Adam Lind’s return to relevance
Adam Lind’s fall from fantasy greatness was as swift as his rise to glory in 2009 when he hit .305 with 35 HR and 114 RBI playing first base for the Blue Jays. His follow up act was more than a minor disappointment as he went from a wRC+ of 140 to just 89 in 2010. He still managed a .188 ISO and was held back by some bad luck with just a .277 BABIP compared to .323 the prior season, so there was hope that he would rebound in 2011. However, the following two seasons just seemed to confirm that Lind’s 2009 was a flash in the pan.
The Blue Jays have stuck with Lind through it all though, and this year their investment is finally paying off. Adam Lind is currently hitting .323/.410/.526 while walking at a whopping rate of 13.5% compared to a minimal 16% strikeout rate. His ISO is a healthy .203 and the only red flag right now is his .362 BABIP. He has a solid 20% line drive rate, but that won’t be high enough to sustain his average on balls in play. Even with that said, this is still a completely revitalized Adam Lind who looks worthy of joining any team’s starting lineup.

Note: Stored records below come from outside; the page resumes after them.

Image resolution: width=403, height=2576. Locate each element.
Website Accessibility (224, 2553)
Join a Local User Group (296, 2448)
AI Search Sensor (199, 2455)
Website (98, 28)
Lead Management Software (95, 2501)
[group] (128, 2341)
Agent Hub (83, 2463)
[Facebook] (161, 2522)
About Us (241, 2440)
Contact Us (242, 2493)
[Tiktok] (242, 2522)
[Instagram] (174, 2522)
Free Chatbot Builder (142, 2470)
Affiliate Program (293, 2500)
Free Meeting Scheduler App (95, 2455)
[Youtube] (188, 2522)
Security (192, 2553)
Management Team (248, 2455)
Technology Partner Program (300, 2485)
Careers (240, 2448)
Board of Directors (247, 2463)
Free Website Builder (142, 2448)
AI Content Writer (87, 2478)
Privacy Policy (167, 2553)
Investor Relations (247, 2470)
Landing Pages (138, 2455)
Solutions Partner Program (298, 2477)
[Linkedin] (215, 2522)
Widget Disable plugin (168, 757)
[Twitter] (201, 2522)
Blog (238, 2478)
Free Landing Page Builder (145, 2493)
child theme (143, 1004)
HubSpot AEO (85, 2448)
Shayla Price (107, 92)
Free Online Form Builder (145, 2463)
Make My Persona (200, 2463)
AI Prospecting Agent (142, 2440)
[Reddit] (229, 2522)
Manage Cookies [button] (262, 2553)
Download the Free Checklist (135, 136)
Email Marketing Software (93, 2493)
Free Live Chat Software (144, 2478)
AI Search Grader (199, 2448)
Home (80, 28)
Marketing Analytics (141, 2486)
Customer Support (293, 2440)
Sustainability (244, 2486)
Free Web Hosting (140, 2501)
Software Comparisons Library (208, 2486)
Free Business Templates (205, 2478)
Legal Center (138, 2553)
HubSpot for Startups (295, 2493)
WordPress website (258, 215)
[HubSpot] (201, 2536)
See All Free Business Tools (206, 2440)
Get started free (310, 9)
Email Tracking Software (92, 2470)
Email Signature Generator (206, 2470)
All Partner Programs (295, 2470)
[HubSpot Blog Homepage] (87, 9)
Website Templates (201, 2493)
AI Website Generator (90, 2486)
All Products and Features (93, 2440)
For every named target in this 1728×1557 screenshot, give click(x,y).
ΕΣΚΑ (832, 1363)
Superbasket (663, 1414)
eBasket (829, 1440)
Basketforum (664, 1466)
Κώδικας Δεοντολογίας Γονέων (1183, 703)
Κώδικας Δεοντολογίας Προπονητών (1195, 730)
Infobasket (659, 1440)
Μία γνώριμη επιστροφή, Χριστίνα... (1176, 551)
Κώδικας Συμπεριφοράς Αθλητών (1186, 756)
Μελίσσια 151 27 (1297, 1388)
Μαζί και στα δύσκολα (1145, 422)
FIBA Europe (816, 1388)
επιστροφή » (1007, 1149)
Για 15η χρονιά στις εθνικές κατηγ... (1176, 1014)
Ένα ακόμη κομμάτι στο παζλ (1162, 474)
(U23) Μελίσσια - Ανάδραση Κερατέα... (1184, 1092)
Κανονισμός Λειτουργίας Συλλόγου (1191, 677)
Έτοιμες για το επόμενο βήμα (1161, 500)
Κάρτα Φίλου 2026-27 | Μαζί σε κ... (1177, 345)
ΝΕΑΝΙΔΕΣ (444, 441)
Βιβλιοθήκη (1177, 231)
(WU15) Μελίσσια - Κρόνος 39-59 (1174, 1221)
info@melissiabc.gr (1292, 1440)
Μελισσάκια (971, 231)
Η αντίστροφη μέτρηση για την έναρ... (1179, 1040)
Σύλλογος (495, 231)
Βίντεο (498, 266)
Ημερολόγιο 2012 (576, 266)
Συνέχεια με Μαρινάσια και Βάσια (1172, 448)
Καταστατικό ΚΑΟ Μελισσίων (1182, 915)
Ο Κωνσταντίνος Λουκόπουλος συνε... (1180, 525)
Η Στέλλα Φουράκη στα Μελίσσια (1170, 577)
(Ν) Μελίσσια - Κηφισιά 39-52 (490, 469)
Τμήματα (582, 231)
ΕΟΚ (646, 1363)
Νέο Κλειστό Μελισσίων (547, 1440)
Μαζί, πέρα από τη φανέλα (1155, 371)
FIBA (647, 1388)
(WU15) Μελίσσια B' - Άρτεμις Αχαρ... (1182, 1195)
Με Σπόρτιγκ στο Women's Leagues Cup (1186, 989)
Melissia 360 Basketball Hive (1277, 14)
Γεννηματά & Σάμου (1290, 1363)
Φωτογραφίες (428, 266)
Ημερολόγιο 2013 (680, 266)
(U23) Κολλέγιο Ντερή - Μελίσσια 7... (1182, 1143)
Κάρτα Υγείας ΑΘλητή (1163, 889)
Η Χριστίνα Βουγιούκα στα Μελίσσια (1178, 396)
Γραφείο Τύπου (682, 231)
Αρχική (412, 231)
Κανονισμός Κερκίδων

Back in 2009 Lind had a nice walk rate of 8.9% and a K-rate of 16.9%, so this year’s numbers look to be a natural improvement of his batting eye. According to Fan Graphs Plate Discipline numbers, in 2009 Lind had a Swinging Strike rate of 7.2%, this rate increased to 10.7% in both 2010 and 2011 as it appeared Lind began pressing at the plate after the great success he had in ’09. Last year that rate was lowered to 6.9% and this year it is all the way down to 6.1%. Overall Lind is swinging at far fewer pitches, with a swing rate of 37.7% compared to 50% in 2009 and 2010. Predictably he is swinging at less pitches out of the zone at 24.2%, the lowest rate of his career and just lower than his fantastic 2009 season (24.7%).
Lind has significantly improved his approach at the plate, waiting for his pitch and hitting it hard when he gets it. He has 1B eligibility but is primarily a DH, so he does have his limitations. However, he should be a solid source of offensive production for the rest of the season and should fit in very nicely if your team is weak at Corner Infield.